● WORK TASK
Reproduce exactly the lines below, from the first through the one containing "Контакты (65, 2450)", and nothing more.

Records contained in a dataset
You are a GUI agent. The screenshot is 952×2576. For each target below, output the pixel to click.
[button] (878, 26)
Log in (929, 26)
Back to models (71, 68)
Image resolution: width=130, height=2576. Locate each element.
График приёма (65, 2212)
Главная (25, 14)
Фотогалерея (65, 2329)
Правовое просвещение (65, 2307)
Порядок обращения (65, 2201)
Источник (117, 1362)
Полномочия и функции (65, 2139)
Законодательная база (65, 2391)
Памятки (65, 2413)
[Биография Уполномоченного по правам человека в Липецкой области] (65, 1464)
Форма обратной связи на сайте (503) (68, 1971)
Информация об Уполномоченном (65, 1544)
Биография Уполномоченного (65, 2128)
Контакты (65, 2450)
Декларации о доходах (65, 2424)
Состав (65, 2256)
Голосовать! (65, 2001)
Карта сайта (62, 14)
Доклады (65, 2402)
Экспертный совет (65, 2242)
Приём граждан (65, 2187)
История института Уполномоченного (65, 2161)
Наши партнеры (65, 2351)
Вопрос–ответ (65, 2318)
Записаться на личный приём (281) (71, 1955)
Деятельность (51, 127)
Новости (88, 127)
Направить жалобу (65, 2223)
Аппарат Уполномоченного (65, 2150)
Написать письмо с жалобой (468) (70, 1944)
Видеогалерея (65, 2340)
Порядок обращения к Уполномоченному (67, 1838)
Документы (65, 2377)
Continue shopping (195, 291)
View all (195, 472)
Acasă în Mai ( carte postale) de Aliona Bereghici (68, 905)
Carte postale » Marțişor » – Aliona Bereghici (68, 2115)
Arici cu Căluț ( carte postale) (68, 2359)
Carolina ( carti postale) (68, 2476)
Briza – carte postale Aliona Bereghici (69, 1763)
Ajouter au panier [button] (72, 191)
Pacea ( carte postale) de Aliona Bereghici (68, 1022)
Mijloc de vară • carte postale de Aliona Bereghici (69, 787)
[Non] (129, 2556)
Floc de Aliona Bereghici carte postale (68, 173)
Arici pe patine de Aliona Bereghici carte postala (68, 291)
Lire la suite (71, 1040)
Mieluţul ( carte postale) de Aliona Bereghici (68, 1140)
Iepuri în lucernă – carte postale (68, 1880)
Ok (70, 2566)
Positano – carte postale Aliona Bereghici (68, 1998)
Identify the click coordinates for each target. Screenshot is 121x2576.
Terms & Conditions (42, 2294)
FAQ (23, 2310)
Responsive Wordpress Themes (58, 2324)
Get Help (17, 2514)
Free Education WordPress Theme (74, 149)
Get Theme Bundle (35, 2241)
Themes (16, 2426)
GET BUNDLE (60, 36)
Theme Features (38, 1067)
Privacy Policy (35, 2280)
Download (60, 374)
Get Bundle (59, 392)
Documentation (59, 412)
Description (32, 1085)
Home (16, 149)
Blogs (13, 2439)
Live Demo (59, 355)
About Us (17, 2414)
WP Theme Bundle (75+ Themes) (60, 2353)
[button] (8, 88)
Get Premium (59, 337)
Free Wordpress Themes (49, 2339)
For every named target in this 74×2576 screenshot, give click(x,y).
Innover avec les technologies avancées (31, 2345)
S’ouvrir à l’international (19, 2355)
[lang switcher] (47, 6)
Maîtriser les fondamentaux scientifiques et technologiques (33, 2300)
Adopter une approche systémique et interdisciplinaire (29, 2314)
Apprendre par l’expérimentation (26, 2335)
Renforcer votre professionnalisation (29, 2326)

● ANSWER TO THE PROBLEM
You are a GUI agent. The screenshot is 952×2576. For each target below, output the pixel to click.
[button] (878, 26)
Log in (929, 26)
Back to models (71, 68)
Image resolution: width=130, height=2576. Locate each element.
График приёма (65, 2212)
Главная (25, 14)
Фотогалерея (65, 2329)
Правовое просвещение (65, 2307)
Порядок обращения (65, 2201)
Источник (117, 1362)
Полномочия и функции (65, 2139)
Законодательная база (65, 2391)
Памятки (65, 2413)
[Биография Уполномоченного по правам человека в Липецкой области] (65, 1464)
Форма обратной связи на сайте (503) (68, 1971)
Информация об Уполномоченном (65, 1544)
Биография Уполномоченного (65, 2128)
Контакты (65, 2450)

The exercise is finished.